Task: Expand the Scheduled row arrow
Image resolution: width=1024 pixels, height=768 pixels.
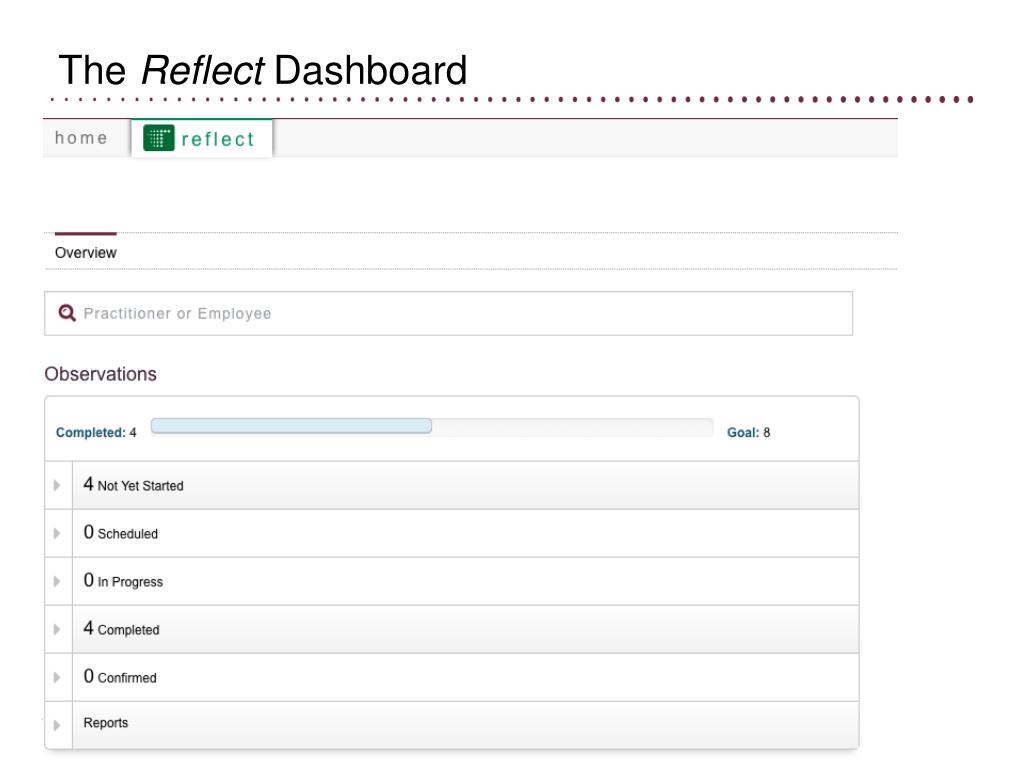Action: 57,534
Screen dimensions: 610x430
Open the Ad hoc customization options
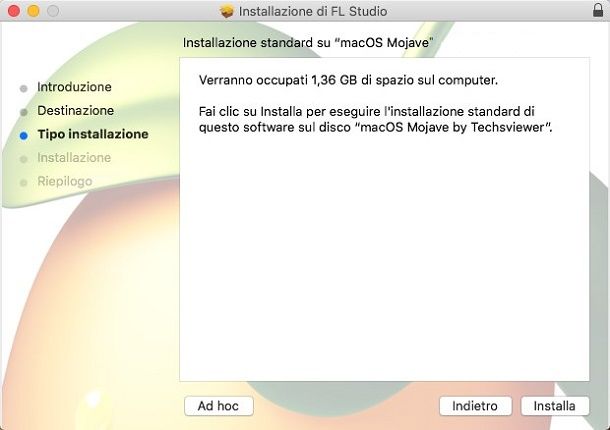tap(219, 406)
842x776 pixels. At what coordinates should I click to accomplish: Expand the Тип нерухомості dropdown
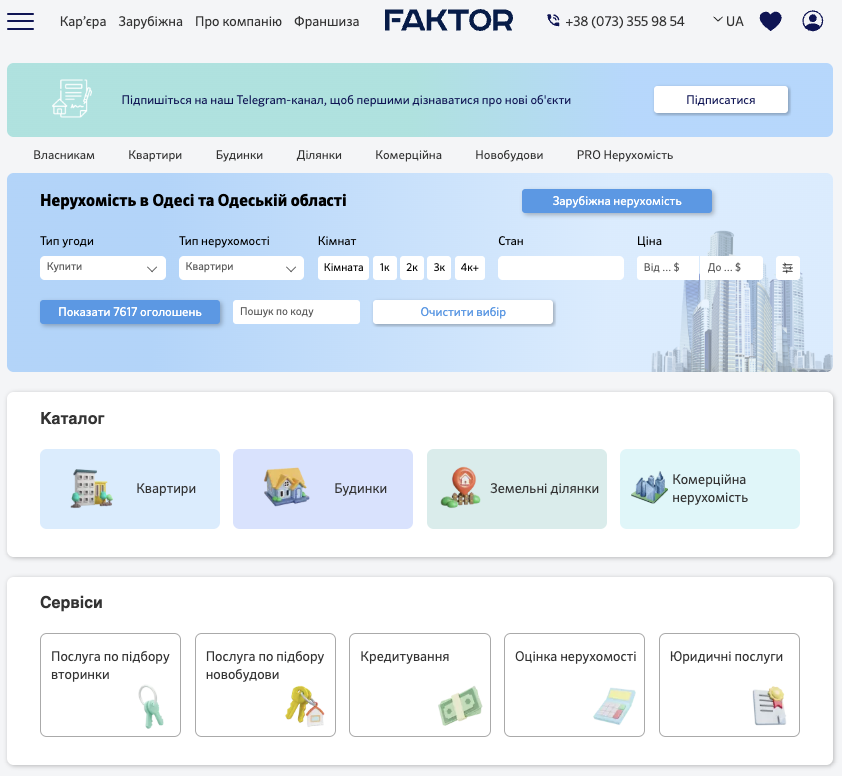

::::::::::

# EXERCISE GOAL:
Beginning with the line containing "Screen dimensions: 610x430" and ending with the last line of the data, output those lines exactly and nothing more. Omit every picture.

# EXPECTED OUTPUT:
Screen dimensions: 610x430
Open the Ad hoc customization options
tap(219, 406)
842x776 pixels. At what coordinates should I click to accomplish: Expand the Тип нерухомості dropdown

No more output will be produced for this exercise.